1/ The size and arrangement of the three bones, the hammer, anvil and stirrup creates a mechanical advantage. That is the force applied to the first bone becomes larger by the time the stirrup strikes the oval window. In addition the ear drum, the tympanic membrane, is 15 times larger than the oval window, again magnifying the conversion of sound energy to mechanical energy and eventually electrical energy in the inner ear.
The conversion of sound energy to mechanical energy and eventually to electrical energy is also seen in the shape of the pinea. Since sound energy spreads out according to the inverse square law, the piƱa is large and shaped in such a way as to direct sound towards the auditory canal.

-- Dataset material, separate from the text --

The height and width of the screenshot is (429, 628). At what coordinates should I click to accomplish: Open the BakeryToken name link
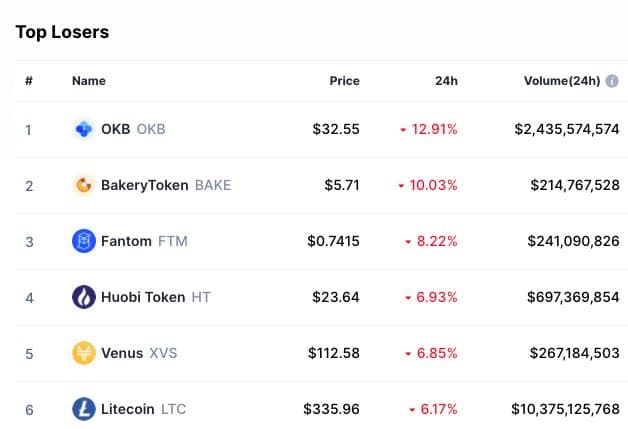click(145, 185)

This is clearly seen in dogs who have 18 muscles responsible for the for the movement of the pinea to accurately determine the. origin of a sound.
In general, the larger the pinea (e.g rabbit) the greater the sensitivity of a mammals hearing. However on e needs to note the importance of ears with a large surface area in heat loss (homeostasis).
The ear magnifies the sound energy so that maximum intensity is obtained.
Since the hair cells in the organ of corti ( cochlea) are sensitive to individual frequencies, a wide range of sounds can be heard. This is important in evolution by natural selection as mice for example, can communicate to one another outside the hearing range of their predators. In addition different signals can be sent regarding different dangers.
One species of monkeys use one high frequency sound to warn of an eagle, (the monkeys rush to the tree) and another to warn of a snake, in which the monkeys leave the trees.
This variation in frequency allows animals to communicate fear or distress generally with a high frequency sound (e.g. Cry of a baby) and confidence or aggression with a low frequency sound (the raw of a lion).
Low frequency sounds (larger wavelength) in general travel a longer distance because the sounds waves encounter less interference, reflection and refraction.